Much shorn: In the last 20 years, some 12,000 sq km of forest has disappeared, with government permission |
Despite the actions that many middle-class, urban Indians now take out of concern for the environment, environmental awareness is low among Indians as a whole. A recent study—Greendex—by National Geographic in May this year ranked Indians at the bottom of the list of 14 nationalities in environmental awareness. For example, only a fourth knew that nearly all plastic is made from crude oil. Guha gives a telling example of Indians’ lack of awareness about their ecological footprint. "They will drive 500 miles in a gas-guzzling SUV to see a tiger, and then feel that they are pro-environment," he says.
The middle class, Kothari adds, is "completely oblivious" to how its "criminally wasteful" lifestyle is causing disruption and social conflict elsewhere. For example, as middle-class Indians demand more and more construction material, rural folk are being pushed out of their homes to make way for steel plants to feed that demand, he points out. A recent instance was in Kalinganagar in Orissa, when 13 people were killed in police firing when they protested the construction of a steel plant.
And if things are to get better, says Sunita Narain, director of the Centre for Science and Environment (CSE), the Union ministry of environment and forests (MoEF) will have to be a much better guardian of our environment and natural resources. Under the Environmental Impact Assessment (EIA) process, the MoEF must assess the environmental impact of development projects before granting them clearance. In reality, however, it rarely withholds such clearances. "The MoEF has become more of a ‘ministry of development’," says Narain. "Our studies show that very few projects have been denied clearance despite protests from local people." That the whole EIA process is a farce is evident from one instance where the MoEF granted clearance to Ashapura Minechem Ltd for bauxite mining in Ratnagiri in 2006, despite the fact that the data submitted by the company was copied wholesale from a Russian mining project. If the mining company’s data is to be believed, Ratnagiri has forests of "mixed spruce and birch!"
Most experts are agreed that saving the environment will get the required attention from the people only when it gets the same from the government. "That’s unlikely to happen as long as the government continues to subsidise energy prices and insulate the people from the supply-demand situation," says Leena Srivastava, executive director, The Energy and Resources Institute. "There is no incentive for the middle class to change its lifestyle," adds Deepti Sastry, an environment and development studies scholar at Birbeck College, University of London. "Any attitudinal change that takes place without policy intervention will probably be just a fashion statement, likely to be short-lived."
But, until far-reaching policy changes to save India’s environment come into effect, individuals must give more serious thought to the impact on the environment of their lifestyles, and make sustained and consistent efforts to reduce their ecological footprint (see How to GoGreen). And then demand that the government give them incentives for doing so. ‘Be the change you want to see around you’, environmentalists don’t tire of telling you. It may begin to sound like a cliche, but put it into practice and it could well usher in India’s green evolution.
########
In the article on India's environment, where did the MoEF clear Ashapura Minechem Ltd to mine bauxite in 2006?

GIVEN RECORDS:
########
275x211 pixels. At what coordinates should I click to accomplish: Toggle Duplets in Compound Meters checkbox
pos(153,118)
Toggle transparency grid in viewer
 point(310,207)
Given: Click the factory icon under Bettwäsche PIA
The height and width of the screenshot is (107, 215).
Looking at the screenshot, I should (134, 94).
########
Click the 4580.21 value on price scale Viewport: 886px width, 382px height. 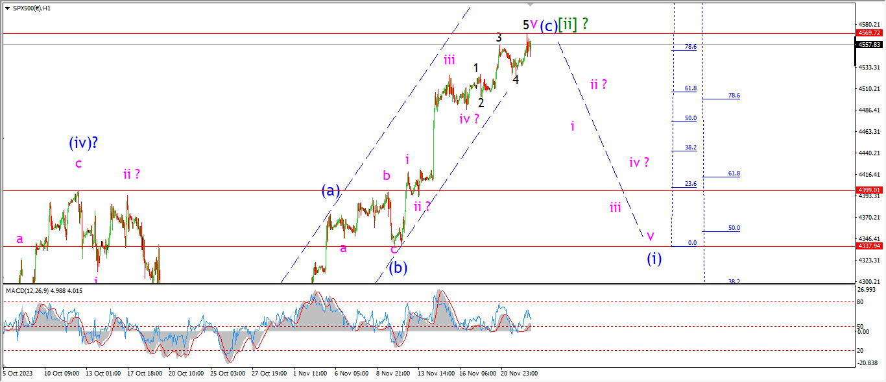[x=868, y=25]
########
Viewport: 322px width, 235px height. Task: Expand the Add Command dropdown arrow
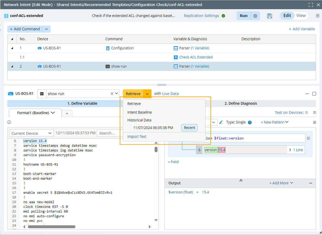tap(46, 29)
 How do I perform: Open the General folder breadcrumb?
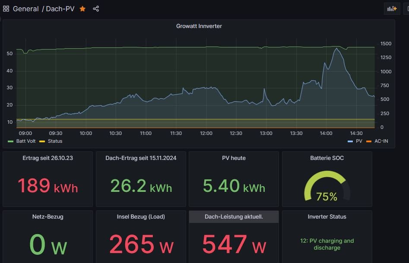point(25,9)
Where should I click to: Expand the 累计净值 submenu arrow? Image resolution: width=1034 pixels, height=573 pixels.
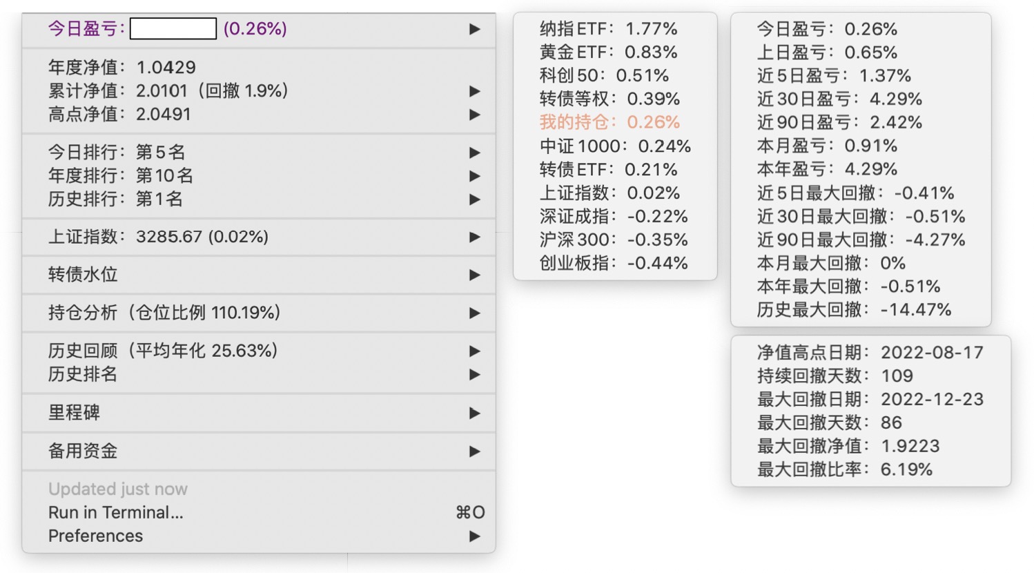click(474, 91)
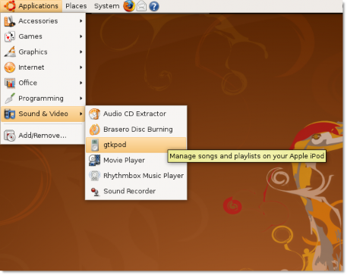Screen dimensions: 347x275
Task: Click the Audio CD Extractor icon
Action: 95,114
########
ANSWER SECTION:
Ratnagiri.